=== Provided passage ===
== Segment start ==

Rohini Sen
Rohini Sen is an Assistant Professor, Assistant Dean (International Collaborations) and Assistant Director, Centre for Human Rights Studies at the Jindal Global Law School, O.P Jindal Global University. Rohini has obtained an LL.M. in International Law from the University of Leeds and an Undergraduate Degree of B.Sc LLB Law from Gujarat National Law University. She is pursuing her PhD from the School of Law, University of Warwick as a Chancellor’s Scholar.
She teaches as a Visiting Faculty Member in various institutes in India and has been a recipient of the VLIR-UOS Scholarship to work with the Leuven Centre for Global Governance Studies in the EU and Human Rights FRAME project. She is an editorial board member of the Emerging Scholars Forum (ESF) of Global Perspectives.
Her broad research interests are Critical International Law, pedagogy, post-colonial feminism, queer theory, Marxism and intersection of international law and history. Her current research focuses on:
- Critical pedagogy and its dialogical relationship with the pedagogue and the discipline of critical international law.
- Formal and informal barriers to the workings of Sexual Harassment Committees in Indian Higher Education Institutes.

== Segment end ==

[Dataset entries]
== Segment start ==

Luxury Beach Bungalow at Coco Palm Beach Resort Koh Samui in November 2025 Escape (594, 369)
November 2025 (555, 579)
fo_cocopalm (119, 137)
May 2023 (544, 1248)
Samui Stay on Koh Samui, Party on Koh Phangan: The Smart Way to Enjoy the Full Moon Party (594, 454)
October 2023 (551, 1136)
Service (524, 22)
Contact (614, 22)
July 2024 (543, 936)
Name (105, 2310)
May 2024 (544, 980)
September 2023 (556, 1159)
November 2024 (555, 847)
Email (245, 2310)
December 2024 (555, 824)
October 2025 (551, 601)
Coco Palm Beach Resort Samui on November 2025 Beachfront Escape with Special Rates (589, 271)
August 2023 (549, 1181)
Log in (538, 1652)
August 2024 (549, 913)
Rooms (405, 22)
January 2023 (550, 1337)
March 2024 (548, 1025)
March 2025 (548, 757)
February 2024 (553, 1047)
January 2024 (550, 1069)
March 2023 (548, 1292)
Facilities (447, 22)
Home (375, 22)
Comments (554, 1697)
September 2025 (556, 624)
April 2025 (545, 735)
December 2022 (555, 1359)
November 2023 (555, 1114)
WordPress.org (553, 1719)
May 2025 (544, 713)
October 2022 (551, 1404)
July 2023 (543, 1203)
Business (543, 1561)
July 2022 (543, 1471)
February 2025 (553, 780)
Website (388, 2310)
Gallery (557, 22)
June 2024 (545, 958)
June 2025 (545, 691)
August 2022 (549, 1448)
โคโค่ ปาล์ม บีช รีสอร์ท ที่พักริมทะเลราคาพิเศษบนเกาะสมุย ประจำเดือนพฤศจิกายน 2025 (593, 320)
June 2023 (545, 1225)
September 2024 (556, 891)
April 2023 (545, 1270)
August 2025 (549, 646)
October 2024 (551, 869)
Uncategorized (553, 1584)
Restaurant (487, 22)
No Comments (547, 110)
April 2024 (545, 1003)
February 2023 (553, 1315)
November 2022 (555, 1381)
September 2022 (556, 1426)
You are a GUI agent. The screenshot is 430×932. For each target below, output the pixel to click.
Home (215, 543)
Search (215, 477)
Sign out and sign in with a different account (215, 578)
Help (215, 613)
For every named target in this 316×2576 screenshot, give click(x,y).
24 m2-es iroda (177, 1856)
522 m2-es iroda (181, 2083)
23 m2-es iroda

== Segment end ==

=== Tasks to carry out ===
(1) Answer these questions from the Rohini Sen profile:
(a) At which university did she obtain her LL.M. in International Law?
(b) Which scholarship allowed her to work with the Leuven Centre for Global Governance Studies?
(c) Of which forum is she an editorial board member?
(2) Print the passage from the Rohini Sen profile that begins at the words "She teaches as" and stops after "of Global Perspectives.".

=== Answers for this exercise ===
(1)
(a) The University of Leeds.
(b) The VLIR-UOS Scholarship.
(c) The Emerging Scholars Forum (ESF) of Global Perspectives.

(2)
She teaches as a Visiting Faculty Member in various institutes in India and has been a recipient of the VLIR-UOS Scholarship to work with the Leuven Centre for Global Governance Studies in the EU and Human Rights FRAME project. She is an editorial board member of the Emerging Scholars Forum (ESF) of Global Perspectives.